Este medo espelha alguns traços da minha pessoa como o medo de perder o controlo, de falhar, de deixar que os outros percebam que, afinal, não faço tudo bem. Não me considero, nem nunca considerei, uma pessoa perfecionista, mas não tenho dúvidas de que sou uma pessoa que tem um medo enorme de se confrontar com o fracasso. E a condução sempre significou isso para mim: fracasso. Não um fracasso racional, porque não chumbei no exame, não tive dificuldades enormes a aprender a conduzir nem nunca tive nenhum acidente ou peripécia maior. Mas um fracasso que é apenas e unicamente percecionado por mim e que deriva da minha falta de confiança em mim mesma. Não confio nas minhas capacidades e não confiar é quase tão ou mais grave do que não ter capacidades de todo.
O mais inacreditável é que gosto de conduzir. Gosto da sensação de liberdade e, acima de tudo, gosto da sensação de adrenalina e coragem que sinto sempre que pego no carro. Sim, eu sei, para os condutores diários, pegar no carro é tão automático como tomar banho ou lavar os dentes, mas para mim, que estou a anos luz de conduzir como um expert, conduzir é todo um ato consciente e de alerta máximo. São muitos estímulos, a atenção é redobrada e canso-me com mais facilidade por isso mesmo. Sempre que me sento no lugar do condutor e ponho o carro a trabalhar, sinto que estou a enfrentar um desafio e, como tal, surge a adrenalina, o receio, o nervosismo, mas também a coragem e resiliência.

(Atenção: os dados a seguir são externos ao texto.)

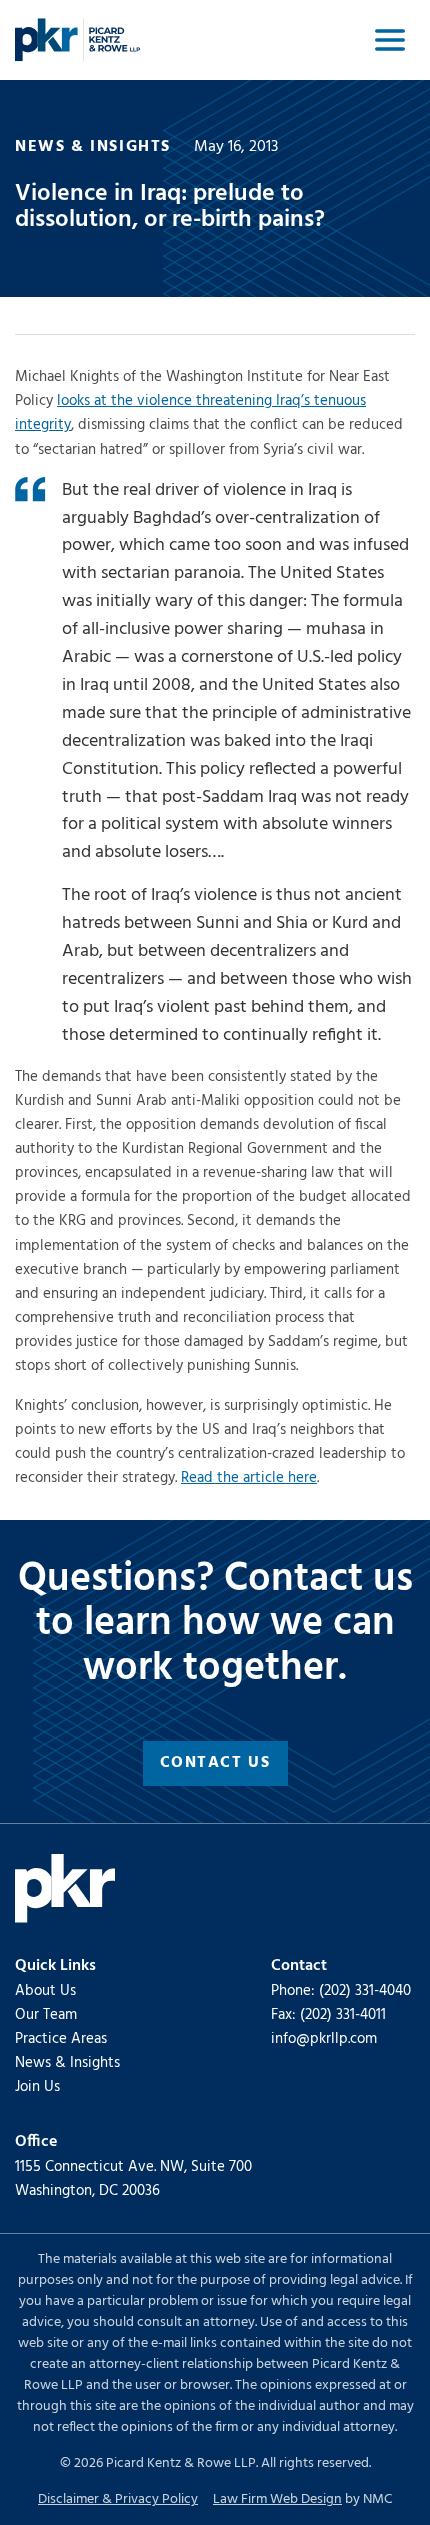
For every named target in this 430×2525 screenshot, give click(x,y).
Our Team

Mais do que querer conduzir autonomamente e sozinha, eu quero, acima de tudo, permitir-me falhar. Quero trabalhar esta relação tóxica que tenho comigo mesma, na qual me cobro demasiado, exijo de mim aquilo que jamais exigiria de outro alguém. Quero ser uma boa condutora, mas para o ser sei que preciso de ser paciente comigo mesma, tenho de ser compassiva e estar recetiva a falhar. E compreender que para se ser bom é quase imperativo e obrigatório ser-se mau. O nível de expert advém da experiência que, por sua vez, advém de muita prática. Uma prática consistente, que não se limita aos dias bons e a quando apetece, mas que se expande a todos os dias, mesmo que seja só um bocadinho.
Porque eu quero ter o meu carro, quero ter a minha total e completa liberdade e independência, de não precisar de ninguém para ir onde quiser, quando quiser. Quero sentir que sou capaz, que consigo conquistar os meus medos e que consigo fazer do fracasso uma oportunidade de crescer e me tornar melhor. Quero tratar-me com a mesma tolerância, compreensão e cuidado como trataria a minha família e amigos. Quero respeitar o meu tempo, respeitar-me a mim mesma e perceber que o mundo não acaba por o carro ir abaixo ou por não estacionar bem à primeira. Não faz mal recomeçar e tentar as vezes que forem necessárias.
Este é um dos meus objetivos para este ano e espero, genuinamente, conseguir alcançá-lo. Creio que já perdi demasiado tempo, que poderia ter utilizado em inúmeras viagens. Todo o tempo que perdi a fugir, a evitar, a esconder-me foi tempo que poderia ter canalizado para treinar, praticar e ganhar a tão desejada experiência.